Ничего не понимающий исполнитель вынужден был согласиться. Солдаты расселись во дворе на скамьях и поленнице. Странная семейка удалилась в дом, причём, исполнитель мог поклясться — сумасшедшего увели дети, держа за обе руки.
— Отвратительная история, — сказал исполнитель сержанту. — Но какая у полоумного жена красотка!
— А дети? Настоящие волчата! — с явным одобрением сказал сержант. — Они ведь и правда готовы были драться!
Урсула сделала знак Николетт войти в кухню и закрыла дверь на щеколду.
— Скажи мне честно, подруга, — быстро спросила она. — Ты в самом деле спала с Гюи?
Николетт побелела, глаза её застыли.
— Некогда раздумывать! — жёстко проговорила Урсула. — Просто скажи — да или нет?
— Да, — одними губами произнесла Николетт.
Урсула смотрела на неё, не мигая, но в её взгляде не было осуждения.
— Ты хотела бы, чтобы Окассена забрали… чтобы избавиться от него?
— Зачем? — бессильно спросила Николетт.
— Не знаю. Ведь ты не любишь его. И ты могла бы уехать в Венгрию, например.
— Зачем? — так же тихо повторила Николетт.
— Ну, у тебя ведь там твоя любовь, — только сейчас в голосе Урсулы прозвучало лёгкое презрение.
Николетт зажмурилась и покачала головой.
— Господи, Урсула! Это было семь лет назад. Всего несколько месяцев. Неужели ты думаешь, что он до сих пор ждёт меня?

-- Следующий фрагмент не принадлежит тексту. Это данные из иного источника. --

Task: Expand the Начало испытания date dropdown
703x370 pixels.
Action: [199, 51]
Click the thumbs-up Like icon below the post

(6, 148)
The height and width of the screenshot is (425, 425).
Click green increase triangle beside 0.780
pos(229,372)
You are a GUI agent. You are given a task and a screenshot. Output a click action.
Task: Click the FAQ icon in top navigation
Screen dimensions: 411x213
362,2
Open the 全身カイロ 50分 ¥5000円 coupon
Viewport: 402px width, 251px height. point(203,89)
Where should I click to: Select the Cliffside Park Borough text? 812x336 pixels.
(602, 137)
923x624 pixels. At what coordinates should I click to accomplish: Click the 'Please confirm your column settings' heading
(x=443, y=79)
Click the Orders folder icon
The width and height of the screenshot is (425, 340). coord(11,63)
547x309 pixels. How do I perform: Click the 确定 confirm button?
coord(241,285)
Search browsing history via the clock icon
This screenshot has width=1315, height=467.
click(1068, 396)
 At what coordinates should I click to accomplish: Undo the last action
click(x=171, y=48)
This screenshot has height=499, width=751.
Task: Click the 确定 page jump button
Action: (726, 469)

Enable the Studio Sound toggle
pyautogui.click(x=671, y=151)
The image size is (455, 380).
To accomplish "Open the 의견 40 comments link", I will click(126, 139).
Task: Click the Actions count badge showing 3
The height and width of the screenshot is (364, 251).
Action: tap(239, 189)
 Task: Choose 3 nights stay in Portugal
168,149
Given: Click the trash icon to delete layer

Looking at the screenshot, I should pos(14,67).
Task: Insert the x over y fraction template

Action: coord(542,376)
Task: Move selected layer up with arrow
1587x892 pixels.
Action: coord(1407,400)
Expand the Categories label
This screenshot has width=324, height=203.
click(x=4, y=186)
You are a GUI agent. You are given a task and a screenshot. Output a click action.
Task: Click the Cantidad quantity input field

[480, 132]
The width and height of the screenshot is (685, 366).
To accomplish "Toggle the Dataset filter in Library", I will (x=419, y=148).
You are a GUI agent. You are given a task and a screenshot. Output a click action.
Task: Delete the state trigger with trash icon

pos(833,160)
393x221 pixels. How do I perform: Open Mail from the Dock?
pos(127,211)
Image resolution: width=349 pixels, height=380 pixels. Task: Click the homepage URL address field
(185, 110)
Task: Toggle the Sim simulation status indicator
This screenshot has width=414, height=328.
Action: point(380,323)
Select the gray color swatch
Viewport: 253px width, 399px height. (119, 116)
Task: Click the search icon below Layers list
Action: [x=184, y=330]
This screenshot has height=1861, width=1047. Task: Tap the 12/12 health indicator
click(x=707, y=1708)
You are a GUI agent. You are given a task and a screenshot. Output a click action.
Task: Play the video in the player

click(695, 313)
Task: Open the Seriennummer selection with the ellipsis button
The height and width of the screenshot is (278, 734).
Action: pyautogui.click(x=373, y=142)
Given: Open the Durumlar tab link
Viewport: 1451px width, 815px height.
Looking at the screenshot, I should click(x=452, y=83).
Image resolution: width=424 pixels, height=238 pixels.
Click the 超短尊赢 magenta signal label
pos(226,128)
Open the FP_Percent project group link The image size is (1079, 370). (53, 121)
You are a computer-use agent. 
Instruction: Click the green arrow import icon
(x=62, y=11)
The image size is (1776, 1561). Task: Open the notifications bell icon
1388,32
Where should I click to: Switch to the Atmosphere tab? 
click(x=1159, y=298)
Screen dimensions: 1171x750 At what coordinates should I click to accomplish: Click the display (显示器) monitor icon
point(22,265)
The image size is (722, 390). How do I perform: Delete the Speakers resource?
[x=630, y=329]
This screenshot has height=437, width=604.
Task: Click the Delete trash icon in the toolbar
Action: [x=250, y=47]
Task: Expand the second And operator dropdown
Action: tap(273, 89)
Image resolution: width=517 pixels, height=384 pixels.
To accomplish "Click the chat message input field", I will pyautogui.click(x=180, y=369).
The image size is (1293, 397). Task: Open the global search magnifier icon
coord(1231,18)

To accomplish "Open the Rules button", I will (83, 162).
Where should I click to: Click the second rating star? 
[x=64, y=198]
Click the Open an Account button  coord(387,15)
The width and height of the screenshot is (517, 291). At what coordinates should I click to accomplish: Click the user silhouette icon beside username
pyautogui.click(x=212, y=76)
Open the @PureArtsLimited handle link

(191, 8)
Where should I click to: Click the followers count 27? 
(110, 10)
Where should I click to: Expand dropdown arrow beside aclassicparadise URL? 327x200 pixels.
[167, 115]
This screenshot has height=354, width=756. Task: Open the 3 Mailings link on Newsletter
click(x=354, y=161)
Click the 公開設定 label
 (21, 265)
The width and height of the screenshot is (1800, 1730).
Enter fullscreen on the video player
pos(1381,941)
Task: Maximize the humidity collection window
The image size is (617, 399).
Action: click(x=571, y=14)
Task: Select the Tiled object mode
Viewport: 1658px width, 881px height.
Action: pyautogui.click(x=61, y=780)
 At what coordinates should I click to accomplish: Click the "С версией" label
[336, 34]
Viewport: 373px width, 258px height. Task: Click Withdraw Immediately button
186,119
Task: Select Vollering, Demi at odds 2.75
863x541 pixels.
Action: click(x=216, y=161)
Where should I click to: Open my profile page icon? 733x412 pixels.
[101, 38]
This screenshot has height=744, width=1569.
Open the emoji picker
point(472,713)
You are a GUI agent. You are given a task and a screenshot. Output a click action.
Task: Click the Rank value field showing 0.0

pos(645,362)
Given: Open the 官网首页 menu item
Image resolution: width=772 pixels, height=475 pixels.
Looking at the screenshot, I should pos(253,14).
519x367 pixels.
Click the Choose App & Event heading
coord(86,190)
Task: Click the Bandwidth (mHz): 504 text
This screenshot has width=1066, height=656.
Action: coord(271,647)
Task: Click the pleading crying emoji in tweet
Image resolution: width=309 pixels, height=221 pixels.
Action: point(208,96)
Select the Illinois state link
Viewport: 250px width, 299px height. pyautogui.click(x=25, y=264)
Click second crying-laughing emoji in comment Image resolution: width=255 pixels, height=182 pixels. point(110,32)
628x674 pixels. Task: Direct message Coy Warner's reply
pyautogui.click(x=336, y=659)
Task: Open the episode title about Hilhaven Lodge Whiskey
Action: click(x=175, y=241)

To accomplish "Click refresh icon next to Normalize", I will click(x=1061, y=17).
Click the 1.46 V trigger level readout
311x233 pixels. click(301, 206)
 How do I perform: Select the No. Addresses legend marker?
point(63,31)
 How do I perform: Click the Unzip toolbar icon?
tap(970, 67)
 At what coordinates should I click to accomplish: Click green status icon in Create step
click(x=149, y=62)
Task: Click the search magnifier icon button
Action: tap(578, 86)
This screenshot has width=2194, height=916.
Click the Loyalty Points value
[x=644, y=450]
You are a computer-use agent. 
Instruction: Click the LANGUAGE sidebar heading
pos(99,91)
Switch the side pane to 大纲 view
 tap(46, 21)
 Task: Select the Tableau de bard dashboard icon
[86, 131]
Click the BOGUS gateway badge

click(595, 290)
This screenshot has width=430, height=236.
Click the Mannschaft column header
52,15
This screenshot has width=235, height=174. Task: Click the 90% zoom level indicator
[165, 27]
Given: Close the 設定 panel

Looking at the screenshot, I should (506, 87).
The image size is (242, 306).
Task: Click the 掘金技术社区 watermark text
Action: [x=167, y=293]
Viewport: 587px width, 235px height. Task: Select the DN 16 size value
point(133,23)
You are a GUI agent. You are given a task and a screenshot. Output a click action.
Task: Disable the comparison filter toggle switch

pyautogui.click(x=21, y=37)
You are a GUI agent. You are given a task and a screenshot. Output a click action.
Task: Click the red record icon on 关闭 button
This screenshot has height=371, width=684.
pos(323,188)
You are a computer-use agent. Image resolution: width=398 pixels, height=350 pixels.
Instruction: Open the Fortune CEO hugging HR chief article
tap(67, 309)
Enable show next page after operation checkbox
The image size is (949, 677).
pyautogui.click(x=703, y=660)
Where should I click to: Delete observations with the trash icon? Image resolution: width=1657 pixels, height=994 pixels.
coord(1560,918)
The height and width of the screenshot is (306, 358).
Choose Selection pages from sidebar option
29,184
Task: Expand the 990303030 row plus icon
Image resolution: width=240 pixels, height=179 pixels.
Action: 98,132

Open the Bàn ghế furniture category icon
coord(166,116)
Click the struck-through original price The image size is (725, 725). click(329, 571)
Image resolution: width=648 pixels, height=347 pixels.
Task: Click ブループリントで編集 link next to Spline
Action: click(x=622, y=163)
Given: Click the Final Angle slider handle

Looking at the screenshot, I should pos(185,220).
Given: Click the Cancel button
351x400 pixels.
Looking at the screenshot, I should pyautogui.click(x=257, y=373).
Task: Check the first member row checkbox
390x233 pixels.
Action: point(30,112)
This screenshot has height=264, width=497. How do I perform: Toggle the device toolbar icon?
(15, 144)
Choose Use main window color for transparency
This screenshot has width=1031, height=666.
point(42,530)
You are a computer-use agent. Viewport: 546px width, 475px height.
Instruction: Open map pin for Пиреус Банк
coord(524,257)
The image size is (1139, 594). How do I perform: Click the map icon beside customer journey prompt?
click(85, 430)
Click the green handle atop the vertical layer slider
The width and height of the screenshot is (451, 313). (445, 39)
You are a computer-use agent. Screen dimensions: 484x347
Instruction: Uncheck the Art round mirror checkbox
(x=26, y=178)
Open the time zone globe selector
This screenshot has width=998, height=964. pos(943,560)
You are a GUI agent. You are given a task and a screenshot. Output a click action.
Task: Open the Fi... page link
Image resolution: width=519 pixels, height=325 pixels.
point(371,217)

— Если ты хочешь спасти Окассена, собирайся в дорогу. Мы поедем в Брешан к графу, ты и я, — решительно проговорила Урсула. — Это Гюи убил Мелинду, чтобы разом избавиться и от жены, и от Окассена. Я уверена в этом, потому что цыганку зарубил оруженосец Гюи, по его приказу.
— Ты это видела? — в ужасе спросила Николетт.
— Нет, но я знала. Гюи сам предложил мне — открой овчарню, чтобы овцы вышли, и слуги побежали загонять их. А полоумный останется один.
— Зачем ты согласилась, Урсула? — вскричала Николетт. — Какая тебе была от этого польза?
Урсула отвернулась, помолчала, потом резко тряхнула головой.
— Гюи сказал, что за убийство цыганки Окассена признают невменяемым, и ты сможешь с ним развестись. Он сказал, что ты сама просила его об этом, и даже спала с ним.
— Я не об этом просила, Богом клянусь! — разразившись слезами, воскликнула Николетт. — Он устроил побег Бастьену за то, чтобы я провела с ним ночь.
Урсула мрачно кивнула.
— Я всегда подозревала, что Гюи врёт. Ты не такая, чтобы спать с кем попало.
— Но ты сама, зачем ты-то ему помогала? — всхлипывая, спросила Николетт.
Урсула с трудом сглотнула, и по щекам её тоже покатились слёзы.
— Я не знала, что Окассена могут убить за это. Думала — ты разведёшься с ним и уедешь в Венгрию. Я же до сих пор его люблю… с детства была влюблена в него. Но порчу не наводила! Я не умею, да и никогда не сделала бы с ним такого!
Она закрыла лицо руками и глухо разрыдалась, повторяя:
— Как мне стыдно перед тобой! Какая я дрянь!
— Успокойся, — обнимая её, сказала Николетт. — Ты всё рассказала, а значит, вовсе не дрянь. Пойдём, скажем людям графа, что мы едем с ними.